▸ YOUR ASSIGNMENT:
Go through the entries, filter for the word "button", and copy every line that has it.
──────
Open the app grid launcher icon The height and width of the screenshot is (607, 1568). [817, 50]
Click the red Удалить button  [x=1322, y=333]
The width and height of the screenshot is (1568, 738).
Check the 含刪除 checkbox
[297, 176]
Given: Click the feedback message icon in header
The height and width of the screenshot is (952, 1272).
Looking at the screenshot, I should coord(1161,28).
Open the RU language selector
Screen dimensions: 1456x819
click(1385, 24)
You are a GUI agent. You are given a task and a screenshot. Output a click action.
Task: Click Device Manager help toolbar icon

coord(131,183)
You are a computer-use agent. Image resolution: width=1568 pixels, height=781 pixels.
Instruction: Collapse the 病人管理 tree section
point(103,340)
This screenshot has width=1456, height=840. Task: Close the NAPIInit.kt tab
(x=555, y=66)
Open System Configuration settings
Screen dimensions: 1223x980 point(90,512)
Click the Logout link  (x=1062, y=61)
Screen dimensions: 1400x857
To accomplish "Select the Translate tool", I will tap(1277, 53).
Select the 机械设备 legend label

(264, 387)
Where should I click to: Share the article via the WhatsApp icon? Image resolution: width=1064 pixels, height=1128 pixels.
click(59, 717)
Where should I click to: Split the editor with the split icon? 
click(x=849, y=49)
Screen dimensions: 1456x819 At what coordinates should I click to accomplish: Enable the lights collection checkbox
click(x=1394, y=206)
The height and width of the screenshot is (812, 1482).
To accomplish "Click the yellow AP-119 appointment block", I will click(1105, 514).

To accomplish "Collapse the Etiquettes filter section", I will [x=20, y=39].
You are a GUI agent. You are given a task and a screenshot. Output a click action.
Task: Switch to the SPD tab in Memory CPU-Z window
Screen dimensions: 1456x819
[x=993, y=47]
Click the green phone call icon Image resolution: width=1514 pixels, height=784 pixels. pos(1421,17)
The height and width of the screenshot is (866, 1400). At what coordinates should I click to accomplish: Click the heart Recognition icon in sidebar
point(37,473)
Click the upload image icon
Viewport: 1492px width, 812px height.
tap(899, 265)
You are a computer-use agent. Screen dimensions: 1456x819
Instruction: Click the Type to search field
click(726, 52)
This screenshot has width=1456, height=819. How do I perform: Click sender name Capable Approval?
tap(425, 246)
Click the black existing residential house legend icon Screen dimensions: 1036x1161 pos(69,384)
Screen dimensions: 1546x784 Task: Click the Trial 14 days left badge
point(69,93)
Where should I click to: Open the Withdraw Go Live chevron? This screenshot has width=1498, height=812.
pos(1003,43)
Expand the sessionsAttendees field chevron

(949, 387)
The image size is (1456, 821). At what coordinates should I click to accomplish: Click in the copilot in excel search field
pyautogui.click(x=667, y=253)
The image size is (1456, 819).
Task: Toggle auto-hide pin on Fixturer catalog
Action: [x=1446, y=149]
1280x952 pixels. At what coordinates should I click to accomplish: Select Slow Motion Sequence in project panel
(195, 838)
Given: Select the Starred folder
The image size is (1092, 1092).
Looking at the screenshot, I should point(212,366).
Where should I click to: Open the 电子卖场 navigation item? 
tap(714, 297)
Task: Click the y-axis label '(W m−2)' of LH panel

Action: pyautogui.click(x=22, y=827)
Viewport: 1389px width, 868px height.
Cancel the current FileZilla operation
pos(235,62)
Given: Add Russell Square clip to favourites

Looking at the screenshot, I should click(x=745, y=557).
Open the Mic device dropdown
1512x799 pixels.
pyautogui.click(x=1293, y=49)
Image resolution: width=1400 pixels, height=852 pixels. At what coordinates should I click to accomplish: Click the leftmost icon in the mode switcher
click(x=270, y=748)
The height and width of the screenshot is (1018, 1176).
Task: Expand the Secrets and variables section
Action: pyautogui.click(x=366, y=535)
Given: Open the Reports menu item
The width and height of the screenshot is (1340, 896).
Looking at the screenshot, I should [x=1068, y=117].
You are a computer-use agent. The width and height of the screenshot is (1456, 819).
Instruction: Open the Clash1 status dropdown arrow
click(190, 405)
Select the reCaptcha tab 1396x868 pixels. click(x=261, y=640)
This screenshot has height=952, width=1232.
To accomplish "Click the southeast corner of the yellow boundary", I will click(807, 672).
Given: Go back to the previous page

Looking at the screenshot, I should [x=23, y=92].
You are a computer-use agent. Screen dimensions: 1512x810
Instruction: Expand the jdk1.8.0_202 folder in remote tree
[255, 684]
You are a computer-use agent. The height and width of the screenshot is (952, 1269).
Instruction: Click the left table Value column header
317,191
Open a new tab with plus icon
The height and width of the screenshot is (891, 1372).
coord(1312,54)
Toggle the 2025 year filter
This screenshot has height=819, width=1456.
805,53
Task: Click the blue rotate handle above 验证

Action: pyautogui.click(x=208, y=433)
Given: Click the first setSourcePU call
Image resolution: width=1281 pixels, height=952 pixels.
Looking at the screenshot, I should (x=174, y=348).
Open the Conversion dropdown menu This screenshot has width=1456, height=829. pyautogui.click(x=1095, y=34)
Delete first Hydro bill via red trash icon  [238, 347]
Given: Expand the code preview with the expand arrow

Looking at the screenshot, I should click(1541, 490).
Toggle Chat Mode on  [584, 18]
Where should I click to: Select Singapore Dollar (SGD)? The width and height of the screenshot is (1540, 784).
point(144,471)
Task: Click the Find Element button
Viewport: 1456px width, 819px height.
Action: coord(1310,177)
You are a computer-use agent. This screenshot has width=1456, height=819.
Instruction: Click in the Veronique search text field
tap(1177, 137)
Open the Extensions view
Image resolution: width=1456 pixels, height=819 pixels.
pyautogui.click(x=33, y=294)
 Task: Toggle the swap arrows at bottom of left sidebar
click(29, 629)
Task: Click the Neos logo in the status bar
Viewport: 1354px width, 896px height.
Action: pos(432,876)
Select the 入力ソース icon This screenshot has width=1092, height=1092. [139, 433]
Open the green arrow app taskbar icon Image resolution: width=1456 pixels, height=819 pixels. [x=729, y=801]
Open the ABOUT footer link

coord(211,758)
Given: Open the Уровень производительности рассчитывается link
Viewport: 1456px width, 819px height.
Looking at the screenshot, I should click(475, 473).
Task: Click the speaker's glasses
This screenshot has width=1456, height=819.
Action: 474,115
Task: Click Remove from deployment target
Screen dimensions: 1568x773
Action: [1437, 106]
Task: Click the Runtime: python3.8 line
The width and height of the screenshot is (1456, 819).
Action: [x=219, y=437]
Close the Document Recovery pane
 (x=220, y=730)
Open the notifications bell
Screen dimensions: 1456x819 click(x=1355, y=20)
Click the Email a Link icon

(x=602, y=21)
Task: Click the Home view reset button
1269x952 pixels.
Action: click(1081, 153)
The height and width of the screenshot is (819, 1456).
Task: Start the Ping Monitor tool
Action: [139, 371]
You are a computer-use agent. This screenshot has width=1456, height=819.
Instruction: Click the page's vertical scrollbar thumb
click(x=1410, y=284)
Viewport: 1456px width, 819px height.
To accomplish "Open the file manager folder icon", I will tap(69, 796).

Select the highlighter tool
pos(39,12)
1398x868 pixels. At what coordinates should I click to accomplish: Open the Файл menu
──────
▸ FINAL ANSWER:
Click the red Удалить button  [x=1322, y=333]
Task: Click the Find Element button
Task: Click the Home view reset button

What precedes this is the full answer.